■ 任务说明 1:
根据下面的题解回答以下问题,答案按同样的编号分行给出:
(a) 在 PEWDSVTS 部分,作者说自己忘开了什么?
(b) 在 RANDGAME 部分,偶数要写成什么形式?在什么条件下必赢?
(c) PEWDSVTS 的代码在 sum<res 时输出什么?
■ 任务说明 2: 找出下面的题解中用 #define 定义的所有宏名,并全部列出。
■ 任务说明 3: 逐字照录下面题解中从“首先奇数是必赢的,偶数的话考”到“for(R int i=(a),I=(b)+1;i<I;++i)”的那一段。

Code Chef April Cook-Off 2019题解

传送门

\(PEWDSVTS\)

我哪根筋不对了要把所有可行的拿出来\(sort\)一下……还有忘开\(long\ long\)真的好难受……

int main(){
// freopen("testdata.in","r",stdin);
for(int T=read();T;--T){
n=read(),A=read(),B=read(),X=read(),Y=read(),Z=read(),top=sum=0;
d=(Z-B+Y-1)/Y,res=Z-1ll*(d-1)*X-A;
while(!q.empty())q.pop();
fp(i,1,n){
x=read(),q.push(x);
while(x)sum+=x,x>>=1;
}
if(sum<res){puts("RIP");continue;}
sum=cnt=0;
while(sum<res)x=q.top(),q.pop(),sum+=x,q.push(x>>1),++cnt;
printf("%d\n",cnt);
}
return 0;
}

\(RANDGAME\)

首先奇数是必赢的,偶数的话考虑把它写成\(2^k\times w\)的形式,如果\(k\)是偶数必赢,否则必输。直接归纳法就可以证了。然后奇数的情况判一下\(-1\)和\(+1\)哪个可以必赢就是了

//minamoto
#include<bits/stdc++.h>
#define R register
#define ll long long
#define inline __inline__ __attribute__((always_inline))
#define fp(i,a,b) for(R int i=(a),I=(b)+1;i<I;++i)
#define fd(i,a,b) for(R int i=(a),I=(b)-1;i>I;--i)
#define go(u) for(int i=head[u],v=e[i].v;i;i=e[i].nx,v=e[i].v)

[来源数据]

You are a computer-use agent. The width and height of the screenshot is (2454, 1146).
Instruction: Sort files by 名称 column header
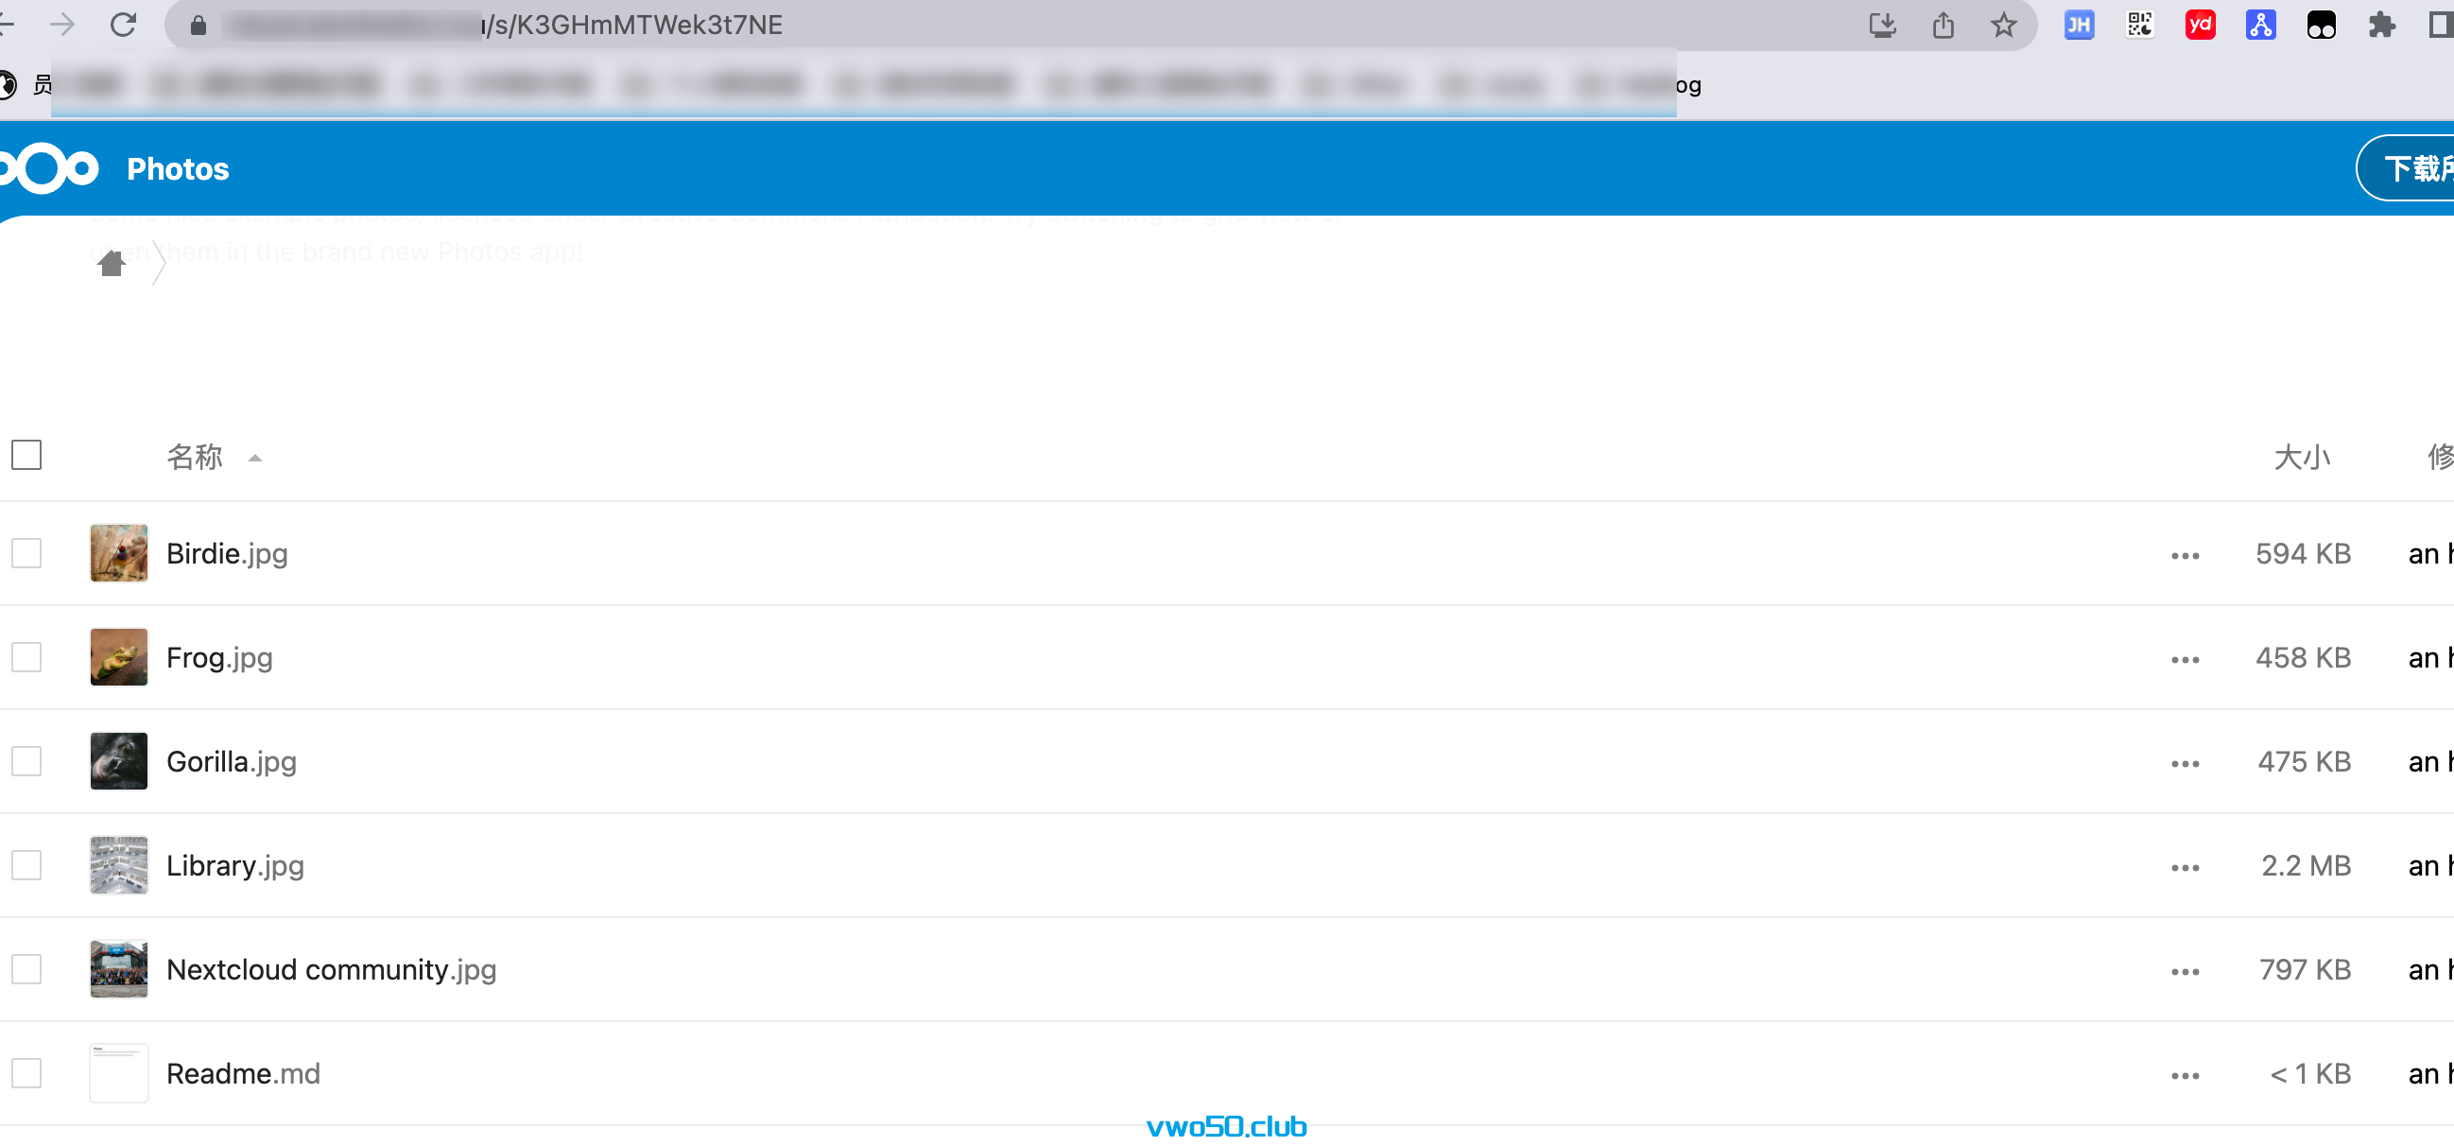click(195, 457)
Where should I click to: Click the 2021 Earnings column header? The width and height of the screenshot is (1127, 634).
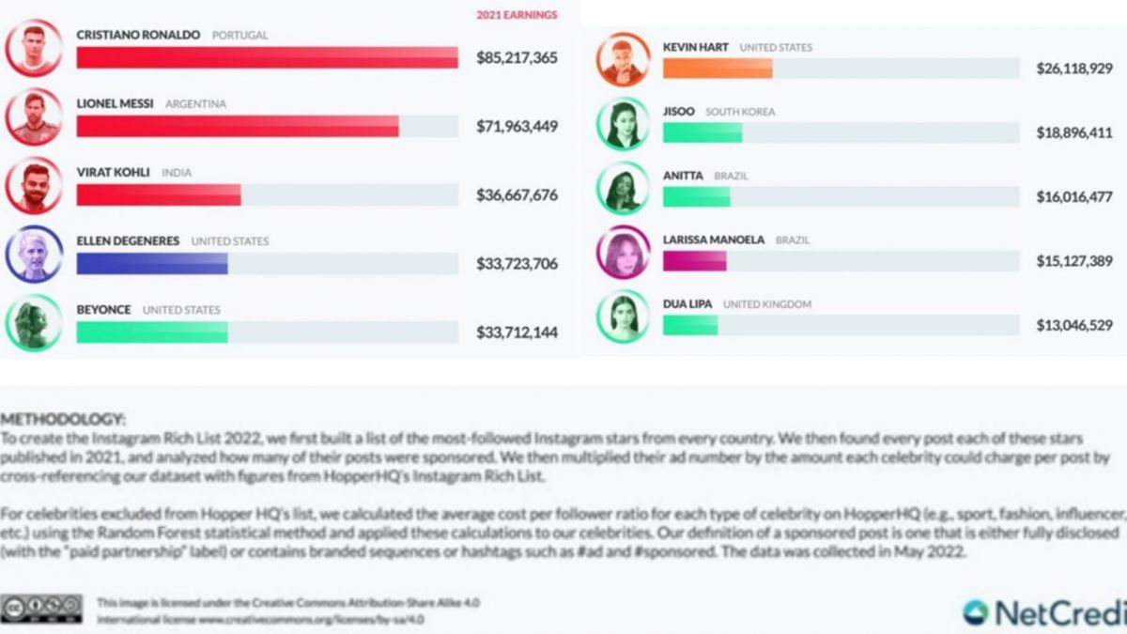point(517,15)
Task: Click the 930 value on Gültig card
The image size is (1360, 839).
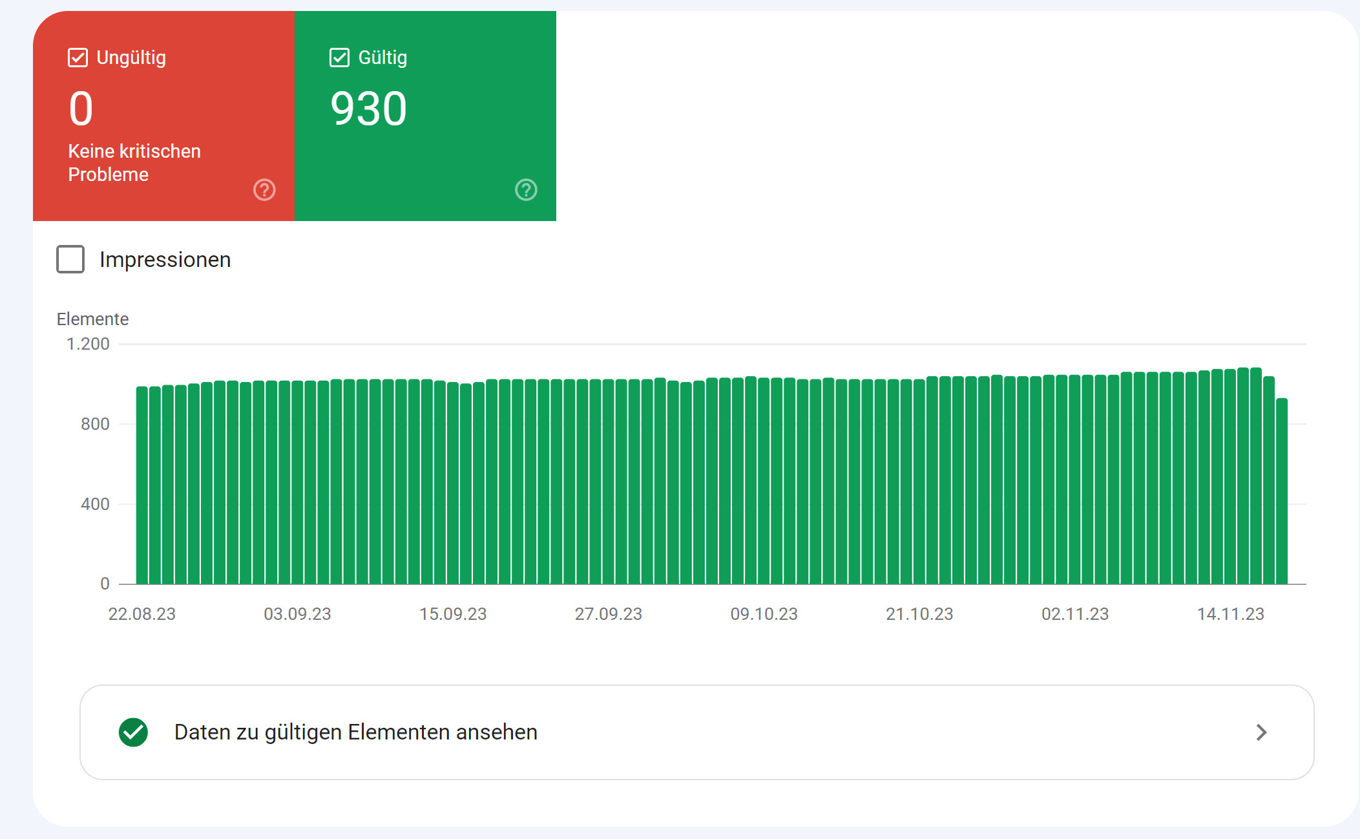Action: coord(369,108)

■ 任务结果 1:
(a) long long
(b) 写成 2^k×w 的形式;k 为偶数时必赢。
(c) RIP

■ 任务结果 2: R、ll、inline、fp、fd、go

■ 任务结果 3:
首先奇数是必赢的,偶数的话考虑把它写成\(2^k\times w\)的形式,如果\(k\)是偶数必赢,否则必输。直接归纳法就可以证了。然后奇数的情况判一下\(-1\)和\(+1\)哪个可以必赢就是了

//minamoto
#include<bits/stdc++.h>
#define R register
#define ll long long
#define inline __inline__ __attribute__((always_inline))
#define fp(i,a,b) for(R int i=(a),I=(b)+1;i<I;++i)